The Ministers considered that the views expressed by the Legislative Councillors did not sufficiently acknowledge the extent of real influence they have on the government of the Territory under present arrangements, which, in the view of the Ministers, are working reasonably well. The Ministers considered it fundamental that the Commonwealth must have the final responsibility at this stage of the Territory’s development, but they expressed the hope that the people of the Territory would have an increasing voice and influence.
I present the following paper:
Ministerial Statement, 4 May 1967 - and move:
That the House take note of the paper.
Debate (on motion by Mr Clyde Cameron) adjourned.

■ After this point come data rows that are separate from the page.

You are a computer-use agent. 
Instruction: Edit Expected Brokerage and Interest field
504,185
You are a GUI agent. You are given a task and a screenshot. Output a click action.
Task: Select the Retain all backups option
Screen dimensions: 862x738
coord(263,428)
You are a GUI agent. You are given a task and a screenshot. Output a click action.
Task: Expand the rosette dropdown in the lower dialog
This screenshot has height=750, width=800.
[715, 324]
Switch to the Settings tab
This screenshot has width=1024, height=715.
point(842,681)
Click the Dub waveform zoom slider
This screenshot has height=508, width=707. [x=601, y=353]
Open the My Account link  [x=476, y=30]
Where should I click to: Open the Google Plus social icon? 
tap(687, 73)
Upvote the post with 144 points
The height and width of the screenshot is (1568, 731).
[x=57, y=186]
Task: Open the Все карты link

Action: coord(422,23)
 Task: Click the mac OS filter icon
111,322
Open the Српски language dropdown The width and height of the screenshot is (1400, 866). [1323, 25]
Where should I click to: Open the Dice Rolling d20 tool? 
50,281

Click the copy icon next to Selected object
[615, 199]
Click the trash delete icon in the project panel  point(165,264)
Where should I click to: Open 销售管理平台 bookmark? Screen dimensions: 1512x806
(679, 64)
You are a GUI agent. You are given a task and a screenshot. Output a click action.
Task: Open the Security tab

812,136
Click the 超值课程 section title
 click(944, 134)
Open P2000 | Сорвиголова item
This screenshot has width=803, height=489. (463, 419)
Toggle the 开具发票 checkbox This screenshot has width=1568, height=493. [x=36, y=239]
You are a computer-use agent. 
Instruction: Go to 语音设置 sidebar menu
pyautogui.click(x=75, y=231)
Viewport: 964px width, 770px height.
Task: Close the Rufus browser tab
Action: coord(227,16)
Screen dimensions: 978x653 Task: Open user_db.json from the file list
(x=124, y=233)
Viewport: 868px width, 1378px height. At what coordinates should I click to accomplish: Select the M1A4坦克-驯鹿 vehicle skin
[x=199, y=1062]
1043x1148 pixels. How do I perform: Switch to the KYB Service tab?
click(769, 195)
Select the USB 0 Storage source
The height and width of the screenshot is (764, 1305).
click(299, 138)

Bill - by leave - presented by Mr Hulme, and read a first time. ‘
– I move: That the Bill be now read a second time.
Mr Acting Speaker, the purpose of the Bill is to amend the Post and Telegraph Rates Act in order to vary the charges for certain postal and telegraph services. Simultaneously, some other postal and telecommunication tariffs not included in the Act are being altered and I shall take the opportunity to explain these also. The postal and telecommunications services are accepted by the Government as being vital in a developing community. The Government believes therefore that it must do everything that is reasonably possible to meet the needs of the Australian public in the expansion and efficiency of those services. There are undoubted problems, not the least of which is the raising of appropriate revenues having regard to increasing cost factors and the provision year by year of substantial capital funds.
I have said before in this House that the role of the Post Office is one of a national business which should pay its way, although I am not unmindful of its obligations to the community as a whole, especially in the outback and developing areas. The regular delivery of mail to scattered communities and the provision of telephone and telegraph services over great distances to serve relatively few people are very expensive. In many cases those services are provided on terms well below cost. However, the Post Office accepts this as being inevitable and, indeed, regards it as a contribution to development generally.
But if overall charges made by the Post Office are inadequate to meet costs properly chargeable against its revenues, then the difference must be made good from another source - and the only other source is the taxpayer. I believe, and I am sure that honourable members will agree, that it would be wrong to expect taxpayers generally to bear these costs in the form of increased taxation. Rather, I believe that they should be borne by those who use the services. It is proposed, therefore, to increase certain postal and telecommunication tariffs, to take effect from 1st July this year.
My proposals on the postal services are by no means limited to increases in rates but form part of a planned and integrated approach designed to improve postal services to business and the community generally. Several new features are proposed. There have been no overall increases in postal rates for almost eight years, since the basic postage rate of 5 pence was introduced in 1959. In fact, the only significant change has been the reduction in the basic postage rate to 4c at the time of the changeover to decimal currency last year. This has so far cost the Postal Service $750,000 in lower revenue. This stability in postal rates is to be compared with changes for most other consumer services in Australia which have risen by 22% since 1959. In the period countries such as New Zealand, Great Britain and the United States of America have increased charges for postal services.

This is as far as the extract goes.